No início dos anos 50, Sam Phillips, dono da gravadora Sun, dizia: “Se eu conseguir achar um rapaz branco que cante como um negro, farei um milhão de dólares”.

Em 1953, Phillips achou o tal rapaz, um certo Elvis Presley. Elvis não inventou o rock, mas tornou-o palatável à América branca. Enquanto Ike Turner, Little Richard, Chuck Berry, Fats Domino, Bo Diddley e outros pioneiros do rock tocavam, principalmente, para plateias negras, Elvis fez a ponte entre aquela música do diabo e o “mainstream”.

Mesmo naquela época, a expressão “rock and roll” já era batida. Em 1922, a cantora de blues Trixie Smith gravara “My Daddy Rocks Me (With One Steady Roll)”. Em 1931, Duke Ellington gravou “Rockin’ in Rhythm”. O que a indústria musical fez, na década de 50, foi incorporar o nome "rock and roll" a um estilo de som mais “sujo”, agressivo e jovem. O DJ Alan Freed dizia ter criado a expressão "rock and roll", mas era cascata. A exemplo de Elvis, ele simplesmente se apropriou de algo que já existia e o vendeu com uma nova roupagem. E assim nascia o rock como nós o conhecemos.

É inegável que o gênero sofreu um violento processo de "embranquecimento" depois de Elvis. Nos Estados Unidos, jovens negros pareciam mais interessados em soul, funk e rhythm'n'blues (e depois em rap, claro), e grupos de rock formados por músicos negros passaram a ser raridade, como Bad Brains, Death e Living Colour.

Voltando à frase de Seu Jorge: o que há de mais verdadeiro nela, a meu ver, é o trecho em que ele diz que o rock “não chegou” aos subúrbios do Rio.
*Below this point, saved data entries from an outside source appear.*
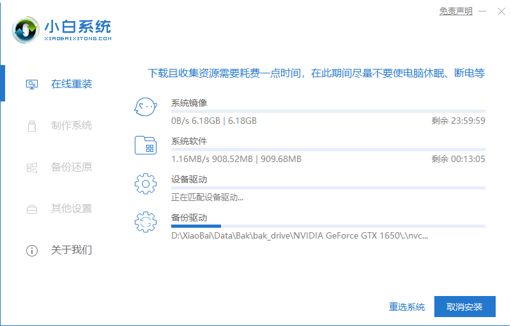Click the 备份还原 sidebar icon
This screenshot has height=326, width=511.
click(31, 167)
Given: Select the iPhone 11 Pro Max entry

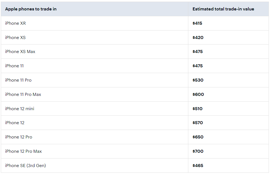Looking at the screenshot, I should pyautogui.click(x=23, y=95).
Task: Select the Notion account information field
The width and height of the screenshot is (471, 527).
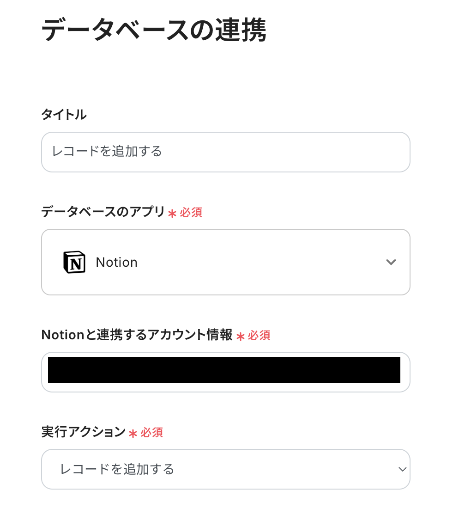Action: [225, 372]
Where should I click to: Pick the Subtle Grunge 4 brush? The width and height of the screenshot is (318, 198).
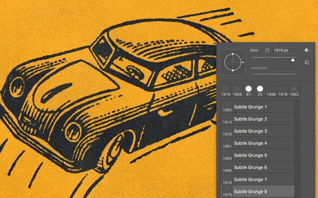tap(257, 143)
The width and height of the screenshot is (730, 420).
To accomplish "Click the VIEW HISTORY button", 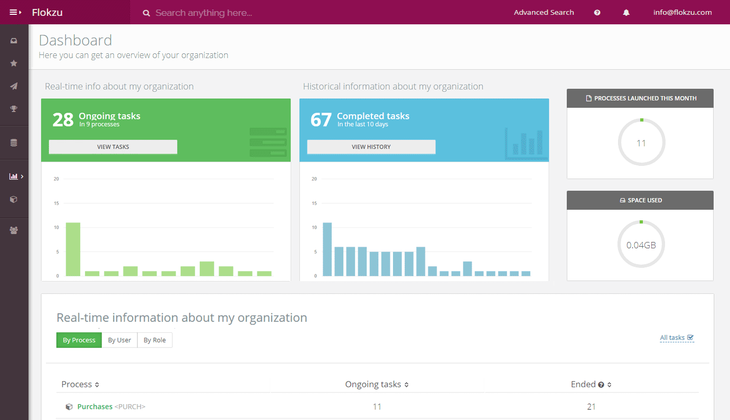I will (x=371, y=147).
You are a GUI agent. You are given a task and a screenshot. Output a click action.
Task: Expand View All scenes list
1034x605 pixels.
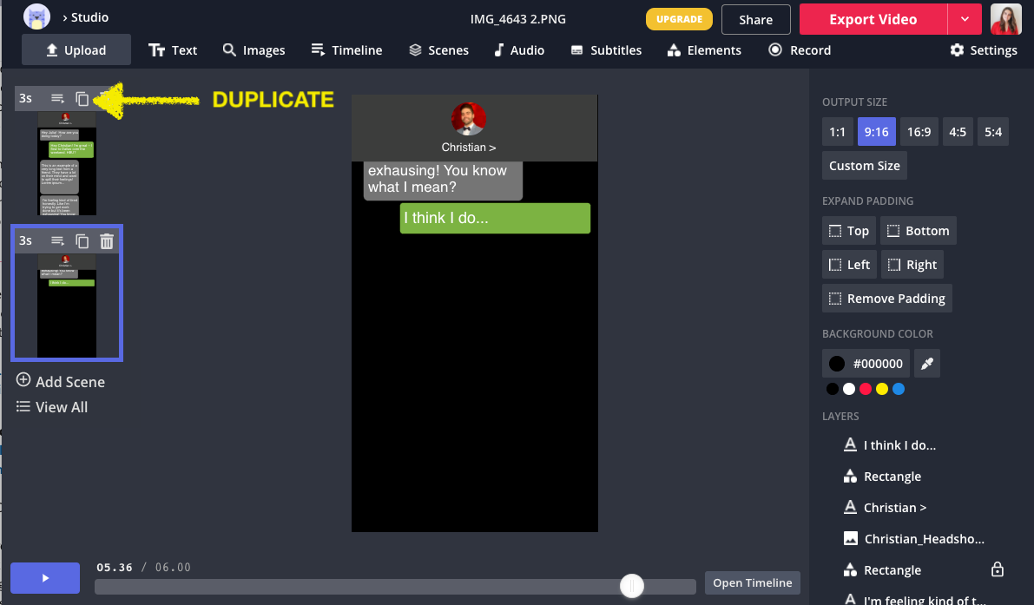(52, 407)
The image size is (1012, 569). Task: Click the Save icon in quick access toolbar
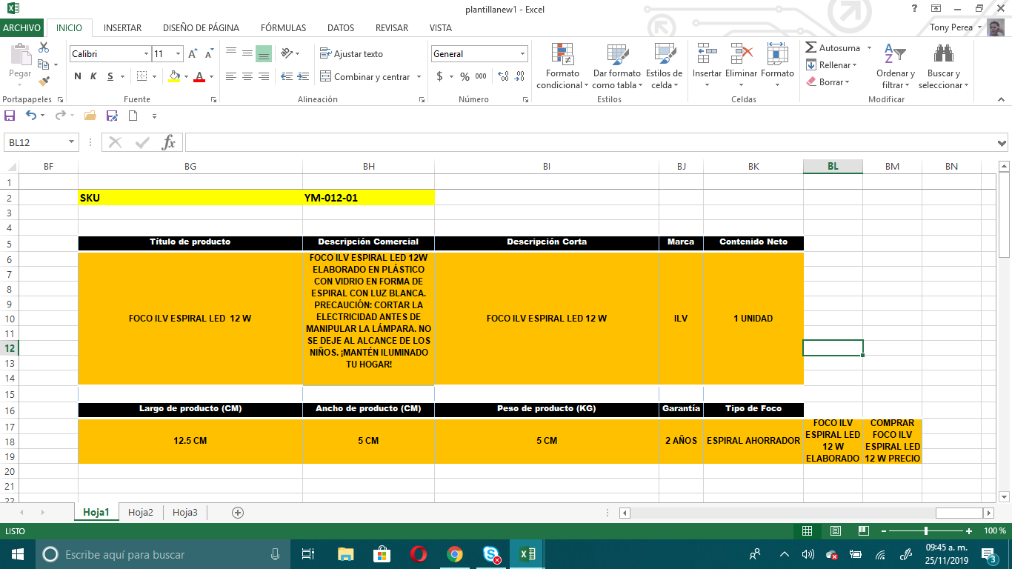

Vou mais longe: o rock nunca chegou, de fato, ao Brasil inteiro. Quem dominou as paradas de sucesso por aqui foi a música romântica.

A verdade é que o Brasil sempre repeliu o rock. Em 1967, enquanto Hendrix tocava fogo em sua Stratocaster em Monterey, jovens artistas como Elis Regina, Gilberto Gil e Jair Rodrigues marcharam contra a guitarra elétrica no centro de São Paulo. Rock era visto como coisa de alienado e imperialista. E o povão concordava. É só verificar as paradas de sucesso para ver como o brasileiro nunca consumiu rock.

Nem os Beatles se deram bem por aqui. Em janeiro de 1965, a Odeon lançou no Brasil o LP “Os Reis do Iê, Iê, Iê!” (“A Hard Day’s Night”). Na Grã-Bretanha, o disco liderou a parada por 21 semanas. Nos Estados Unidos, por quatorze semanas. No Brasil, vendeu menos que “Não me Esquecerás”, do cantor de boleros Carlos Alberto, “O Trovador”, de Altemar Dutra, e “A Bossa é Nossa”, de Miltinho.

Alguns dados esclarecedores: desde 1965, quando o Nopem (Nelson Oliveira Pesquisa de Mercados) começou a listar suas paradas dos discos mais vendidos no país, nenhum LP com predomínio de guitarra elétrica chegou ao topo da lista.

Com raríssimas exceções – “Secos e Molhados” em 1974, “Vôo de Coração”, de Ritchie, em 1984 – a música pop sempre foi superada, em vendas, pela música romântica. Num distante segundo lugar, vinha o samba.

Sabe qual o LP de rock nacional mais bem colocado na parada do Nopem desde 1965? “Nós Vamos Invadir Sua Praia”, do Ultraje a Rigor, terceiro colocado no ranking de vendas de 1986, atrás de Roberto Carlos e Madonna (“Like a Virgin”). E sabe quais os compactos mais vendidos daquele ano? “Prenda o Tadeu”, de Maria Alcina, e “Dona”, do Roupa Nova.

Ou seja: Seu Jorge está certíssimo quando diz que o rock “não chegou” por aqui. Ainda estamos esperando.